Recently, I tweeted while having a blood transfusion that I had canned peaches with my hospital food brunch, and that they reminded me of my paternal grandmother, and then I thought, I should tell you all this story because it explains a lot about the sense of humor I’ve inherited from my family. And it also gives us a lesson that will help us all do a little deprogramming.

So, my grandmother was your typical 1950’s style housewife living in a small town in Oregon, and every year, she’d can her own peaches. She’d go get a bushel of them from the local growers, and do all the work that’s involved in canning peaches. Which is a lot of work, but since my grandfather loved them, she made them.

Then one year, my grandmother missed the peach harvest. You know, because she was busy raising four kids. So, she went down to the local grocery store and bought canned peaches, you know, like, the cheap store brand ones. And she brought them home, and she hid them in the cellar. And anytime my grandfather said, “Honey, how about some peaches with dinner” she’d say “Sure thing, I’ll go get them from the cellar.”

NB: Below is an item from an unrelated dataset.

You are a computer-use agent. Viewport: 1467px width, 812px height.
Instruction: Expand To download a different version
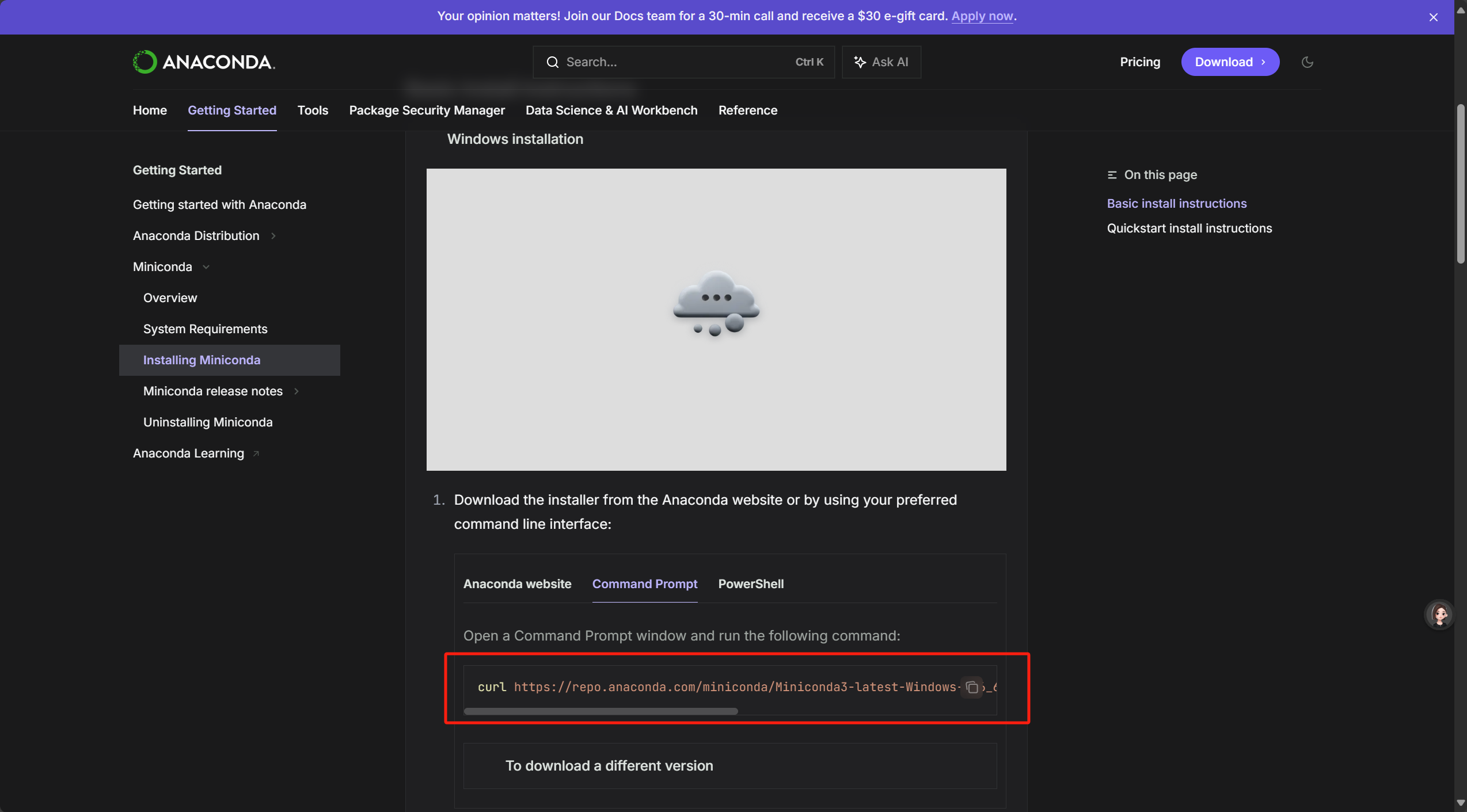pyautogui.click(x=609, y=765)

Then she’d go down to the cellar, open a can of peaches, dump them in a mason jar, screw the lid on, and bring them upstairs and say “Honey, can you open the lid for me, it’s so tight.” And my grandfather would open the jar, and they’d eat the peaches, and my grandfather would say, “Sweetheart, nobody cans peaches like you do, these are the best peaches ever.”

So, now my grandmother knew that her husband couldn’t tell the difference between her peaches and the cheap store brand canned peaches. So she was like “The fuck I’m gonna do all that work anymore.” (Except, she NEVER would have sworn, but you get the idea.) But, she also wasn’t going to tell my grandfather she wasn’t doing all this work and lose all the compliments about the peaches. So she just bought the peaches at the store that come in a can because they were put there by a man in a factory downtown. And she kept putting them in mason jars and fooling my grandfather. For, like, 30 years.

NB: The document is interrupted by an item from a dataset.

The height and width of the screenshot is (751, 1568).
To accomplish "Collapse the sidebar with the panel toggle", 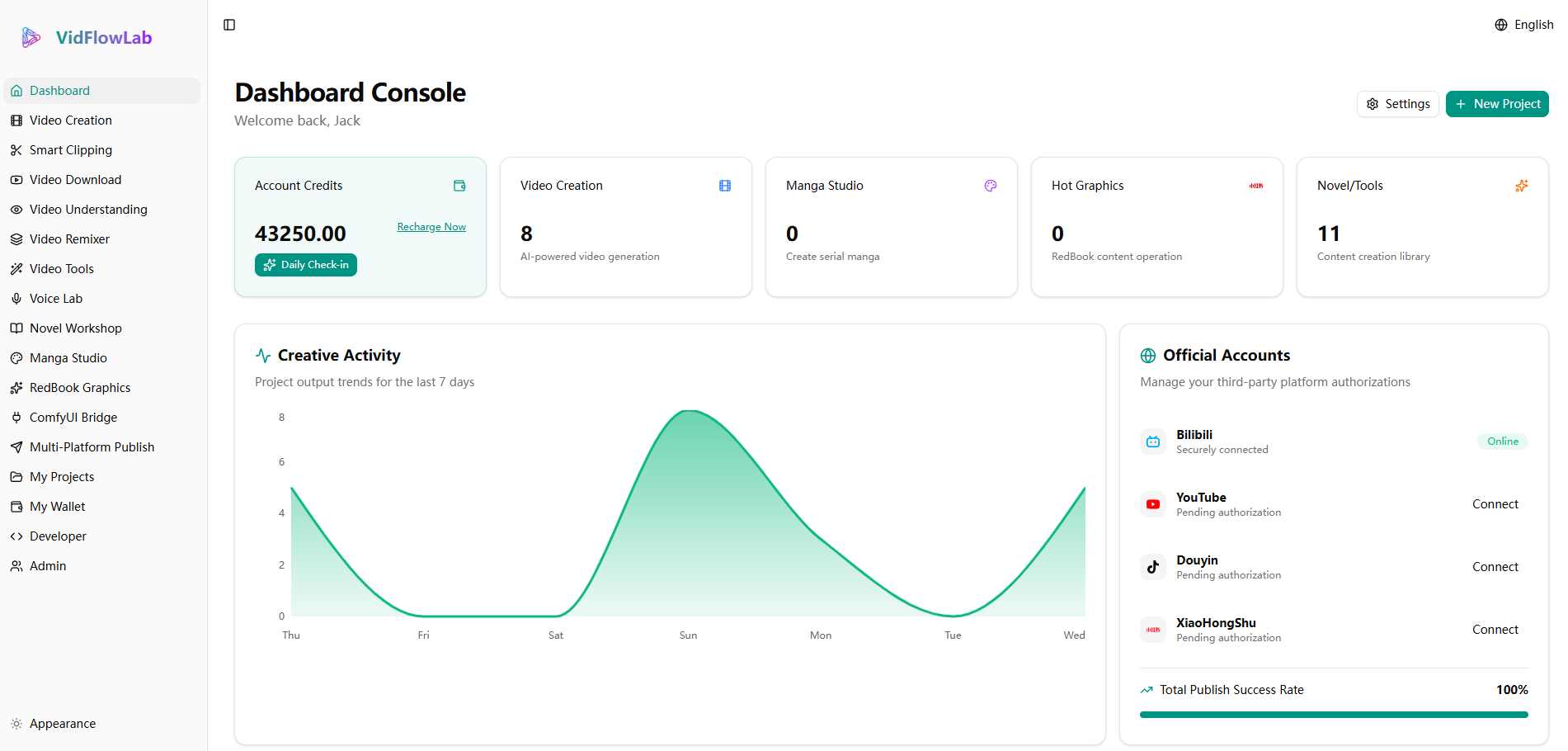I will pos(228,25).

The only person who knew this was going on was my aunt, who was sworn to secrecy. My grandmother made my aunt promise not to tell anyone until she was dead. So, my grandmother passes away in her 80’s (not from breast cancer, from regular old age stuff) and like five minutes later, my aunt’s like “Dad, there’s something you need to know about your wife.” And she tells him about the peaches, and he thinks it’s the FUNNIEST THING EVER. Literally the next time I saw him, he was like, “OMG I have the best story about your grandmother.” (Except he didn’t say OMG, but you get the idea.)

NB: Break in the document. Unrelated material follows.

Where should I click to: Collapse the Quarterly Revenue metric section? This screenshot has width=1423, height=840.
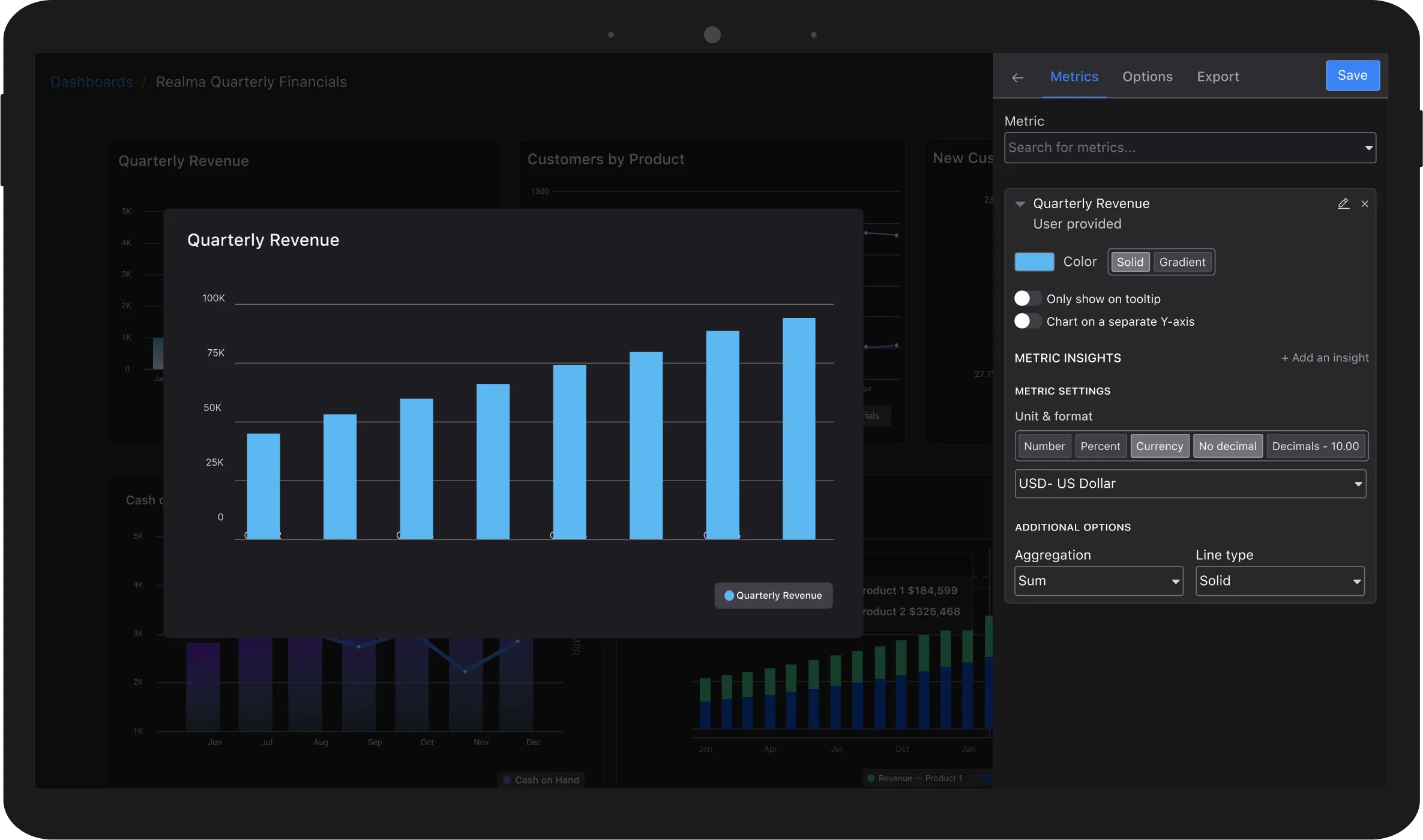coord(1020,204)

When my grandfather died, my local BFF left a can of peaches on my doorstep, which made me smile. And every time I eat canned peaches, I think of my grandmother, and what a sassy, awesome woman she was. And I think, “What peaches thing am I doing because I think it matters to my family, but really they don’t give a shit?” What peaches thing are YOU doing right now?

8 thoughts on “Peaches come in a can

  1. love this story. Good wisdom.

    But I have to wonder if he caught on at some point in all those years, but just didn’t say anything because he knew how labor intensive the whole process was for her?

    Either way, is a great story.

  2. OMG Lololol…I love this! I love all your posts but I’m sitting here getting my juice and the other patients think I’m nuts lol!